Exposé print issues (1993-2011)
Amoeba Split — Second Split
(Azafrán Media AP 1623, 2016, CD)
by Peter Thelen, Published 2017-12-13
Musically speaking, Canterbury isn’t so much a place, but a state of mind that can exist anywhere. In the case of Amoeba Split, a six-piece with many guests, the spirit is alive and well in Spain. Like their first album, Dance of the Goodbyes from 2010, the second album has all the hallmarks that any fan of that sound would be looking for, a mix of jazz and progressive rock, avoiding the blunt instrument of hard fusion, instead taking a more measured and tasty approach that cultivates finesse and melodic beauty throughout each of the album’s six tracks. The core band features dual keyboard players in Alberto Villaroya Lopez (Moog, electric piano, 12-string, and doubling on bass) and Ricardo Castro Varela (Hammond, Moog, Mellotron, and piano), with drummer Fernando Lamas, Pablo Añón playing alto sax, Eduardo “Dubi” Baamonde on tenor sax and flute, and Ruben Salvador on trumpet and flugelhorn. Add to that eight more players on 12-string, additional keyboards, violins, viola, cello, double-bass, and vibraphone, all track depending. What about the singers?
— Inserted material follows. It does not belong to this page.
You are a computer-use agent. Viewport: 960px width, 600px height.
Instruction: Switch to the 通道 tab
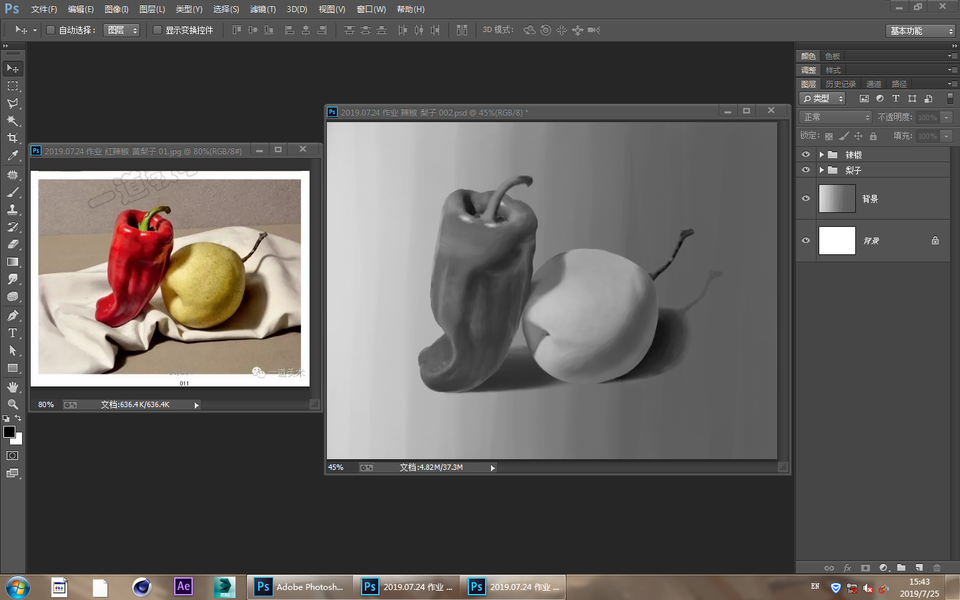pyautogui.click(x=874, y=84)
No singers, this is full-on instrumental from beginning to end, the music speaks for itself, with plenty of turns and twists to hold the listeners interest from one track to the next. The amazing nine-minute opener “Clockwise” is a wonderful case in point, delivering delicacy and frenzy, morphing with regularity throughout its duration, never letting the listener’s attention wander far afield. “Backwards All the Time” leans closer to the jazz idiom, but again follows an adventurous path along its way. “The Book of Days” is the album’s shortest piece at just over two minutes, but features beautiful string arrangements intertwined with vibraphone, gently moving the piece forward. Their compositions are very original, but one can clearly hear the echoes of bands like Hatfield, Supersister, Soft Machine, The Muffins, and others in their arrangements. The bad news is that the CD is already sold out (time for a reissue?), and there was a live disc of the same material Directo Mardigras ’16, but it’s gone too, though Second Split is now available on limited edition LP for as long as that lasts, and of course there is always the download option. The long and the short of it, this is a must-have, any way you can find it.